[Raw records]

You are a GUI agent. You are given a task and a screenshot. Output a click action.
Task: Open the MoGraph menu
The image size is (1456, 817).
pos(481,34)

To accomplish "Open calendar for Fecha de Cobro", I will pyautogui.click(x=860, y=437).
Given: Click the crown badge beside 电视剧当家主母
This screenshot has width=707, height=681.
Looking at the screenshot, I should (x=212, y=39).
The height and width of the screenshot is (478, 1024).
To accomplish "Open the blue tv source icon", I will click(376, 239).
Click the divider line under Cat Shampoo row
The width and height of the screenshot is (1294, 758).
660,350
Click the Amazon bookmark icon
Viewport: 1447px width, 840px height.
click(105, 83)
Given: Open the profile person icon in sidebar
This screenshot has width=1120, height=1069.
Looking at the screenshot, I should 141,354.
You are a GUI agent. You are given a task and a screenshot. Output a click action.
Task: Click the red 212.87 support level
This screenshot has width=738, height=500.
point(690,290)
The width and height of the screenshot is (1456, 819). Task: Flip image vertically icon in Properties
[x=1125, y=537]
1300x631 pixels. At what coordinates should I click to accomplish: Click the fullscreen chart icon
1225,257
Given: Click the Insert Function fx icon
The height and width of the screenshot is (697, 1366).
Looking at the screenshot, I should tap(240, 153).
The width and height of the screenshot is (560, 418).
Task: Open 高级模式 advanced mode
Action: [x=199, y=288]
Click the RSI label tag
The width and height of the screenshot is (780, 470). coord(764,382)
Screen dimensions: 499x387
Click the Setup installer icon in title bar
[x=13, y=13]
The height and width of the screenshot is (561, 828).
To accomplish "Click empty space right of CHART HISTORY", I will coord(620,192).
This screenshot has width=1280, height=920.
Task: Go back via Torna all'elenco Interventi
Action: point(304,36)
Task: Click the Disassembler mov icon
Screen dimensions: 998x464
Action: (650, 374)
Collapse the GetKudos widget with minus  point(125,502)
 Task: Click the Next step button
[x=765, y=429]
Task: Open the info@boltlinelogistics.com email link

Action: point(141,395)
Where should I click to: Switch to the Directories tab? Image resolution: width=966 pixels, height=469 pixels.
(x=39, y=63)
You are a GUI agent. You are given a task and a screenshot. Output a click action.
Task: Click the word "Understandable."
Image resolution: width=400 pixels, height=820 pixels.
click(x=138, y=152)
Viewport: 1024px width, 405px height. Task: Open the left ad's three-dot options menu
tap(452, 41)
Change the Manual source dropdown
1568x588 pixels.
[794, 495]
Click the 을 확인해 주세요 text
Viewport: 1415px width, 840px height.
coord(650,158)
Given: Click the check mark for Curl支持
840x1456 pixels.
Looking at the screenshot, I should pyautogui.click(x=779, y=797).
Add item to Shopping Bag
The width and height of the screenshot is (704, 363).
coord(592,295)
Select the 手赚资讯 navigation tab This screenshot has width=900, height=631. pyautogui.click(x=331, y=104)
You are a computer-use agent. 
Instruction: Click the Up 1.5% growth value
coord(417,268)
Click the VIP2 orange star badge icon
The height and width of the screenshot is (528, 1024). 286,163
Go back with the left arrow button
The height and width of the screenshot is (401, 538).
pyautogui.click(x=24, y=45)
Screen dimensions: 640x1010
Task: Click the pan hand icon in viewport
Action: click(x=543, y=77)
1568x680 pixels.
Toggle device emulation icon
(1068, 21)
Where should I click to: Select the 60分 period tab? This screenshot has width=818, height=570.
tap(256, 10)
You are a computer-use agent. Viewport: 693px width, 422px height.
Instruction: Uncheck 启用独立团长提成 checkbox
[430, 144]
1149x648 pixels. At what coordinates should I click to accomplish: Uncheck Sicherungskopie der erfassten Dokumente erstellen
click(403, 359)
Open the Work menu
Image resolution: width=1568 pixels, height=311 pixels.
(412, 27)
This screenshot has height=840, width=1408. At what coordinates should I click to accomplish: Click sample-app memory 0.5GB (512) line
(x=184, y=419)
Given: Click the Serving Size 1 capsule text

- **TASK**
Rewrite the listing above, swapping "GUI agent" with "screen assistant" everywhere it appears and changing nothing else.

- **EXERCISE RESULT**
You are a screen assistant. You are given a task and a screenshot. Output a click action.
Task: Open the MoGraph menu
The image size is (1456, 817).
pos(481,34)

To accomplish "Open calendar for Fecha de Cobro", I will pyautogui.click(x=860, y=437).
Given: Click the crown badge beside 电视剧当家主母
This screenshot has width=707, height=681.
Looking at the screenshot, I should (x=212, y=39).
The height and width of the screenshot is (478, 1024).
To accomplish "Open the blue tv source icon", I will click(376, 239).
Click the divider line under Cat Shampoo row
The width and height of the screenshot is (1294, 758).
660,350
Click the Amazon bookmark icon
Viewport: 1447px width, 840px height.
click(105, 83)
Given: Open the profile person icon in sidebar
This screenshot has width=1120, height=1069.
Looking at the screenshot, I should 141,354.
You are a screen assistant. You are given a task and a screenshot. Output a click action.
Task: Click the red 212.87 support level
This screenshot has width=738, height=500.
point(690,290)
The width and height of the screenshot is (1456, 819). Task: Flip image vertically icon in Properties
[x=1125, y=537]
1300x631 pixels. At what coordinates should I click to accomplish: Click the fullscreen chart icon
1225,257
Given: Click the Insert Function fx icon
The height and width of the screenshot is (697, 1366).
Looking at the screenshot, I should tap(240, 153).
The width and height of the screenshot is (560, 418).
Task: Open 高级模式 advanced mode
Action: [x=199, y=288]
Click the RSI label tag
The width and height of the screenshot is (780, 470). coord(764,382)
Screen dimensions: 499x387
Click the Setup installer icon in title bar
[x=13, y=13]
The height and width of the screenshot is (561, 828).
To accomplish "Click empty space right of CHART HISTORY", I will coord(620,192).
This screenshot has width=1280, height=920.
Task: Go back via Torna all'elenco Interventi
Action: point(304,36)
Task: Click the Disassembler mov icon
Screen dimensions: 998x464
Action: (650, 374)
Collapse the GetKudos widget with minus  point(125,502)
 Task: Click the Next step button
[x=765, y=429]
Task: Open the info@boltlinelogistics.com email link

Action: point(141,395)
Where should I click to: Switch to the Directories tab? Image resolution: width=966 pixels, height=469 pixels.
(x=39, y=63)
You are a screen assistant. You are given a task and a screenshot. Output a click action.
Task: Click the word "Understandable."
Image resolution: width=400 pixels, height=820 pixels.
click(x=138, y=152)
Viewport: 1024px width, 405px height. Task: Open the left ad's three-dot options menu
tap(452, 41)
Change the Manual source dropdown
1568x588 pixels.
[794, 495]
Click the 을 확인해 주세요 text
Viewport: 1415px width, 840px height.
coord(650,158)
Given: Click the check mark for Curl支持
840x1456 pixels.
Looking at the screenshot, I should pyautogui.click(x=779, y=797).
Add item to Shopping Bag
The width and height of the screenshot is (704, 363).
coord(592,295)
Select the 手赚资讯 navigation tab This screenshot has width=900, height=631. pyautogui.click(x=331, y=104)
You are a computer-use agent. 
Instruction: Click the Up 1.5% growth value
coord(417,268)
Click the VIP2 orange star badge icon
The height and width of the screenshot is (528, 1024). 286,163
Go back with the left arrow button
The height and width of the screenshot is (401, 538).
pyautogui.click(x=24, y=45)
Screen dimensions: 640x1010
Task: Click the pan hand icon in viewport
Action: click(x=543, y=77)
1568x680 pixels.
Toggle device emulation icon
(1068, 21)
Where should I click to: Select the 60分 period tab? This screenshot has width=818, height=570.
tap(256, 10)
You are a computer-use agent. Viewport: 693px width, 422px height.
Instruction: Uncheck 启用独立团长提成 checkbox
[430, 144]
1149x648 pixels. At what coordinates should I click to accomplish: Uncheck Sicherungskopie der erfassten Dokumente erstellen
click(403, 359)
Open the Work menu
Image resolution: width=1568 pixels, height=311 pixels.
(412, 27)
This screenshot has height=840, width=1408. At what coordinates should I click to accomplish: Click sample-app memory 0.5GB (512) line
(x=184, y=419)
Given: Click the Serving Size 1 capsule text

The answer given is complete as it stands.